[[ Input data open ]]

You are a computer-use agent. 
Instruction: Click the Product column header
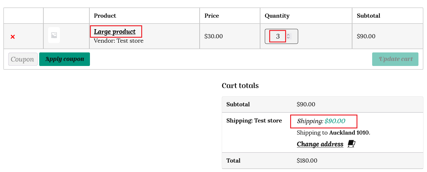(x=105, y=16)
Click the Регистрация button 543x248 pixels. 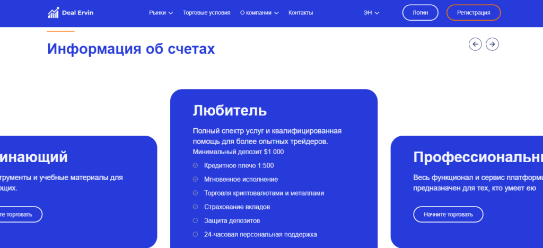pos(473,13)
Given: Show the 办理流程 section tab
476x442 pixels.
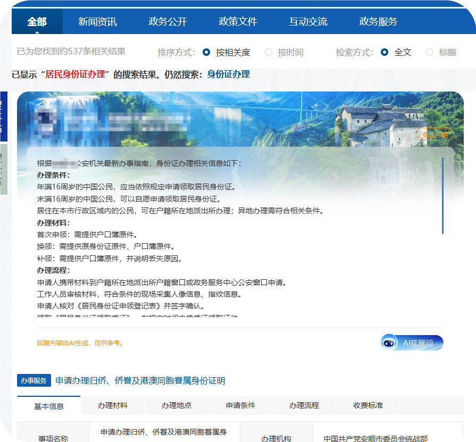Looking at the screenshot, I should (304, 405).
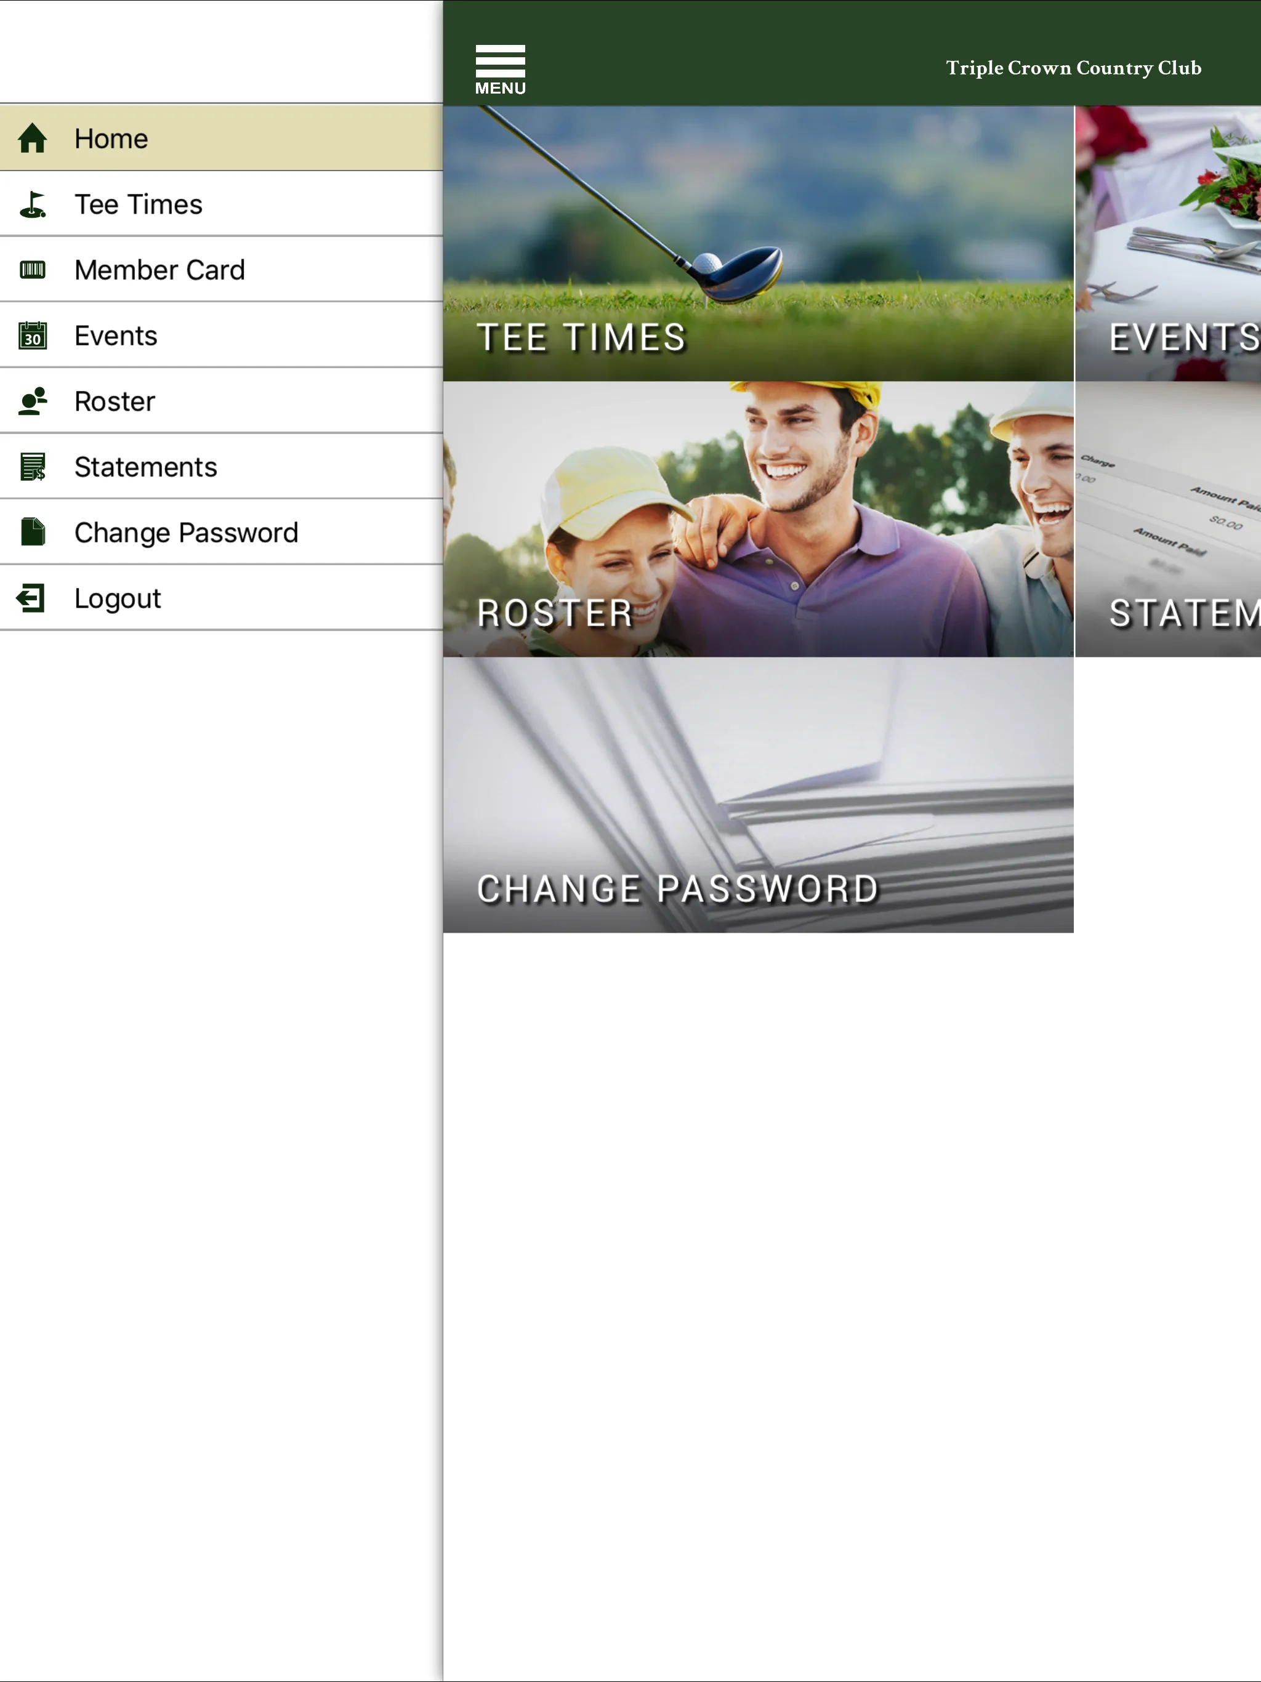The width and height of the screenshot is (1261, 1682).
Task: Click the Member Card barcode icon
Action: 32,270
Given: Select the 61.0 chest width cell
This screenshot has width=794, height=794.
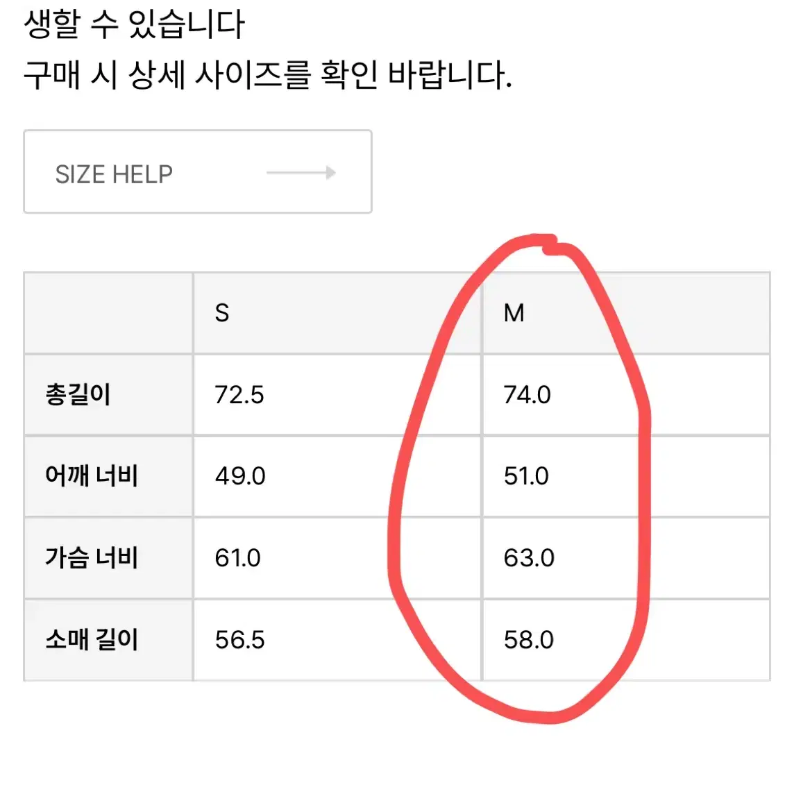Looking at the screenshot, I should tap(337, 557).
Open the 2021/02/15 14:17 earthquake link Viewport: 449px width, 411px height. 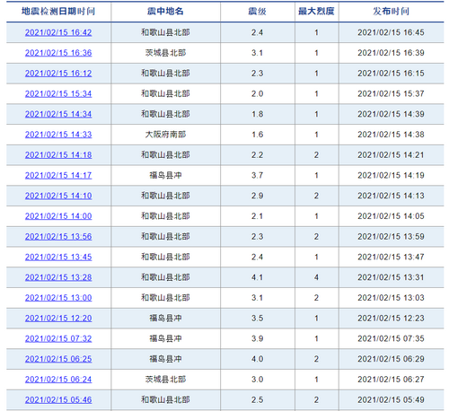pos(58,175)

[[ Input data closed ]]
[[ Input data open ]]

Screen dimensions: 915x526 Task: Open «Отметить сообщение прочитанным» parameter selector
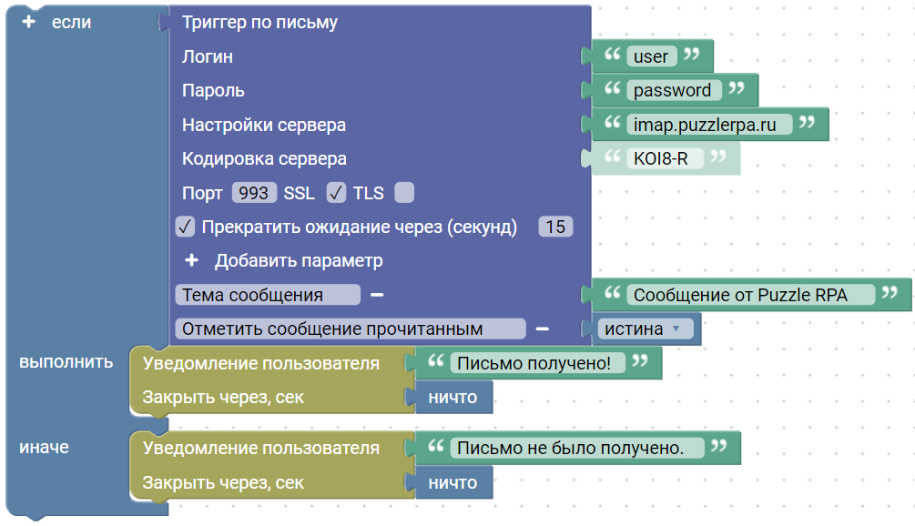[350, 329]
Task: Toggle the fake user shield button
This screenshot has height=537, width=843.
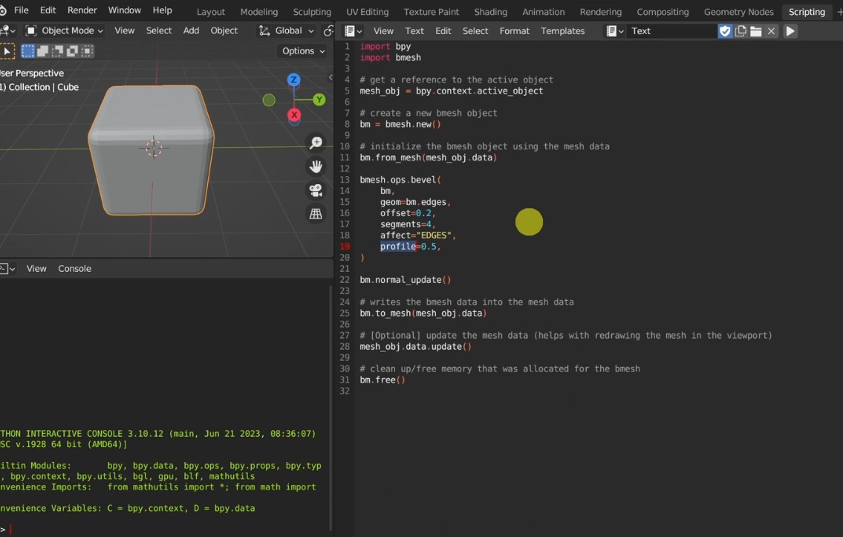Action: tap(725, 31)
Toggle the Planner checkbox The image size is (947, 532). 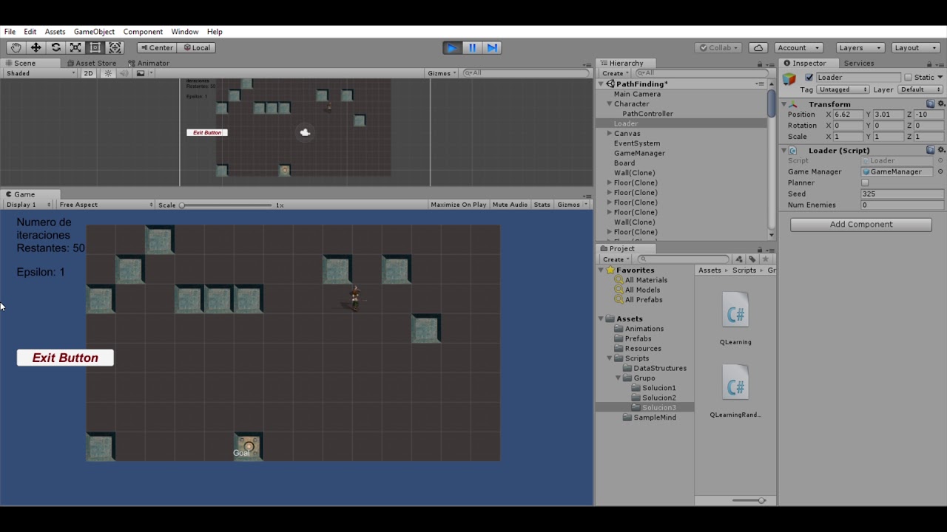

[[ Input data closed ]]
[[ Input data open ]]

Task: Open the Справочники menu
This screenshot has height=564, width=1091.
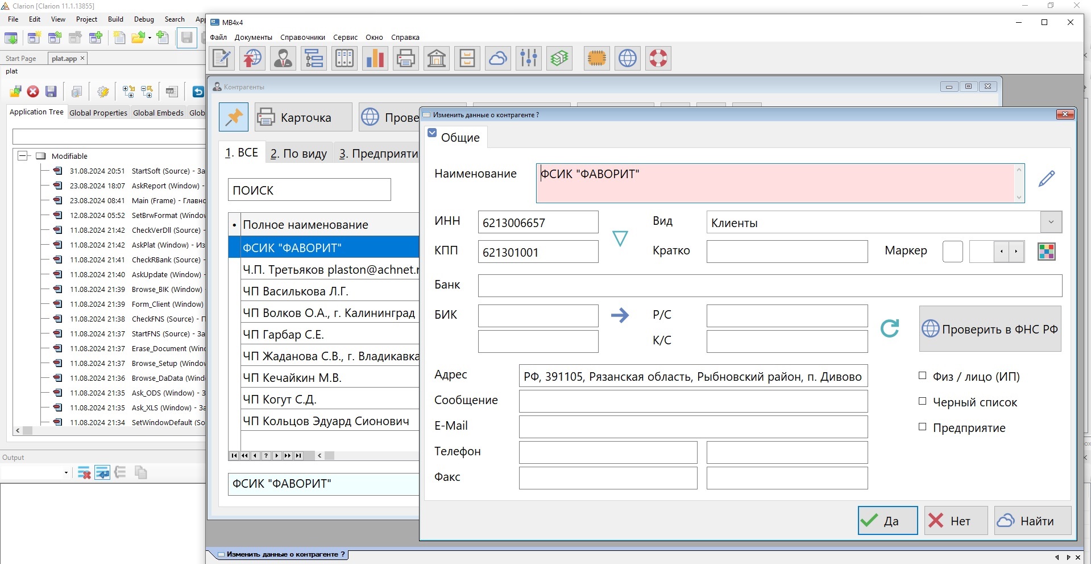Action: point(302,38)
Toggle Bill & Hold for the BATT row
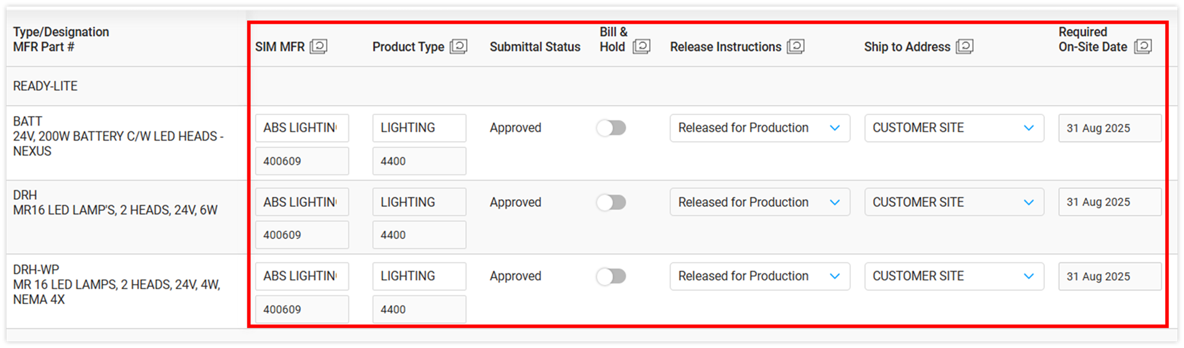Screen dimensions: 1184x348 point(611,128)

[[ Input data closed ]]

Activity:
All that is needed is the number of lines above in which the string "Given" appears.

Answer for this exercise:
2